**TEXTO-FONTE**
»»
Cada link leva à publicação que sustenta os dados ou parâmetros. As páginas oficiais continuam sendo a referência para qualquer atualização.
17 casos no Brasil naquele corte; 14 permaneciam em acompanhamento em São Paulo.
Balanço atribuído à Secretaria Estadual: dois casos importados, 21 relacionados à importação e 16 pessoas sem vacinação completa.
Consolida 24 casos no Brasil, 23 no estado de São Paulo e 20 entre residentes da capital; nenhum óbito em 2026.
Acompanha notificações, não confirmações. Na consulta, a série de 2026 exibia dados somente até a semana epidemiológica 24.
Série municipal final; usa processamento e metodologia próprios.
Histórico nacional e arquivos de casos confirmados por unidade federativa.
Página oficial dos boletins epidemiológicos do Estado de São Paulo.
Relatórios regionais, alertas epidemiológicos e painel de acompanhamento.
Referência usada no modelo: 93% com uma dose, 97% com duas e benefício residual em casos pós-vacina.
Revisão de 14 estudos. Sustenta o cenário central de transmissão residual; não determina um valor universal.
Três geometrias municipais usadas apenas para desenhar o mapa; não contêm projeção epidemiológica.
São Paulo 11.904.961; Guarulhos 1.349.100; São Bernardo 841.154. É o denominador do modelo.
Duas séries oficiais, dois retratos de cobertura
A nota federal de 28/7 informa D1/D2 para os três municípios; ponderadas pelas populações, resultam em 90,87% e 83,66%. O boletim municipal consolidado da capital informa 92,09% e 91,88%. O simulador usa a série federal como aproximação para todo o público de 6 meses a 59 anos — uma extrapolação explícita, não uma medição etária completa.
O que esta conta
consegue — e não consegue.
Transparência não torna um modelo perfeito. Torna possível saber onde ele pode falhar.
A campanha move 0 → 1 dose e 1 → 2 doses ao longo de 90 dias. A proteção começa 14 dias depois.
Um SIR por histórico de doses usa risco de 100%, 7% e 3%; caso pós-vacina transmite 35% no cenário central.
A porcentagem acumulada em 365 dias ativa pontos aleatórios novos a cada mudança do slider.
Hipóteses do gráfico: adesão uniforme em 3 meses; efeito após 14 dias; mistura homogênea; R₀ 14; geração de 14 dias; 23 infecções iniciais tratadas com transmissão plena porque não foi publicado o histórico individual completo; pontos redistribuídos a cada movimento do slider.
Sem dose, uma dose e duas ou mais. Calculado pela cobertura federal de cada município ponderada pela população.
O risco relativo restante é 100%, 7% e 3%. As eficácias vêm do CDC.
««
**TAREFA 1**
Que valor de R₀ está entre as hipóteses do gráfico no texto-fonte?
**TAREFA 2**
Diga se cada afirmação concorda com o texto-fonte e cite as palavras dele que decidem: (a) a campanha distribui as doses ao longo de 90 dias; (b) a proteção começa sete dias após a dose; (c) as geometrias municipais contêm projeção epidemiológica.
**TAREFA 3**
Prossiga o texto-fonte sobre o simulador de vacinação a partir do ponto em que ele termina.

**DADOS EXTRAÍDOS**
»»
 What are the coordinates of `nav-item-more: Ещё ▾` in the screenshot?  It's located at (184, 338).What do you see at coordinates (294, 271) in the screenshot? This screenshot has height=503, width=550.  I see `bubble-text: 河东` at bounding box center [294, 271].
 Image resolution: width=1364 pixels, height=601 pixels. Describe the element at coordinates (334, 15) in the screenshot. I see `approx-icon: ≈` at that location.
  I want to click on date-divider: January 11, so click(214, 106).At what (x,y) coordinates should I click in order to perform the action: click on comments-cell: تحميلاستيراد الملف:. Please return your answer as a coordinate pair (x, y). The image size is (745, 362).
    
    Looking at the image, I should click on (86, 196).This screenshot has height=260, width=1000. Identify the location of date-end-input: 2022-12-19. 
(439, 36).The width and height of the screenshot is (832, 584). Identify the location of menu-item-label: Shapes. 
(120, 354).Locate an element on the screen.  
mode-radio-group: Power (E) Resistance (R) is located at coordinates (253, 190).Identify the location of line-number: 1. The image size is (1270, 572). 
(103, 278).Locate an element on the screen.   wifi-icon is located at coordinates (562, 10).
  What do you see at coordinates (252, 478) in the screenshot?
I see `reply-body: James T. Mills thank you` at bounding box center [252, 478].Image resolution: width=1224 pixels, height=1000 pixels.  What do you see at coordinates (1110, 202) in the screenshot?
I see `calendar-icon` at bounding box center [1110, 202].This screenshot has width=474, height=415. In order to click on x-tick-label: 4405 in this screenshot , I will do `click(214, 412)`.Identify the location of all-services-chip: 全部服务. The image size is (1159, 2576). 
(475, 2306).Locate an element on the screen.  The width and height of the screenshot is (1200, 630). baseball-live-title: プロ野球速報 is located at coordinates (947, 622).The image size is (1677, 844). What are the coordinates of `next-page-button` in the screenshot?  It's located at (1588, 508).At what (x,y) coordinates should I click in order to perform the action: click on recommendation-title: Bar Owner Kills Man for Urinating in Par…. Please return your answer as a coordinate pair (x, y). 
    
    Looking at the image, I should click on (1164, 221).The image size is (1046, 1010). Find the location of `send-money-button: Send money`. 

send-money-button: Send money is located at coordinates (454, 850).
««
**RESPOSTA 1**
R₀ 14.

**RESPOSTA 2**
(a) Sim: "A campanha move 0 → 1 dose e 1 → 2 doses ao longo de 90 dias."
(b) Não: "A proteção começa 14 dias depois."
(c) Não: "não contêm projeção epidemiológica."

**RESPOSTA 3**
É hipótese de sensibilidade baseada em evidência de proteção residual; não é uma constante clínica universal.
A campanha é indiscriminada, mas o modelo não atribui benefício extra sem estimativa populacional publicada.
Falha primária significa ausência de resposta e pode transmitir como uma pessoa não vacinada; falha secundária preserva alguma imunidade, costuma ter menor carga viral e menor transmissão. Sem a proporção local entre esses grupos, os 35% funcionam como média central assumida. No explorador, 100% representa o limite conservador sem proteção residual e 10% representa o limite de transmissão muito reduzida.
- Aplica a participação escolhida na campanha ao longo dos primeiros 90 dias.
- Separa 0, 1 e 2+ doses e aplica 14 dias de espera até a proteção.
- Reduz a transmissão dos casos pós-vacina no cenário central.
- Projeta infecções acumuladas em 365 dias com um SIR multigrupo homogêneo.
- Converte a porcentagem prevista em uma nova distribuição aleatória de manchas a cada valor do slider.
- Permite testar premissas sem esconder a fórmula.
- Não prevê quantos casos ocorrerão nem atribui probabilidades clínicas.
- As manchas vermelhas não representam municípios ou trajetórias reais.
- Não representa redes reais de contato, bairros ou resposta de bloqueio.
- Não conhece o histórico vacinal individual completo dos 23 casos iniciais.
- Não mede ganho de uma dose adicional em quem já recebeu duas.
- Não substitui investigação epidemiológica nem orientação profissional.
Use a orientação oficial, não o simulador.
Consulte sua caderneta, uma unidade de saúde ou um profissional habilitado. Informações sobre públicos, calendário e locais de vacinação estão nos canais oficiais.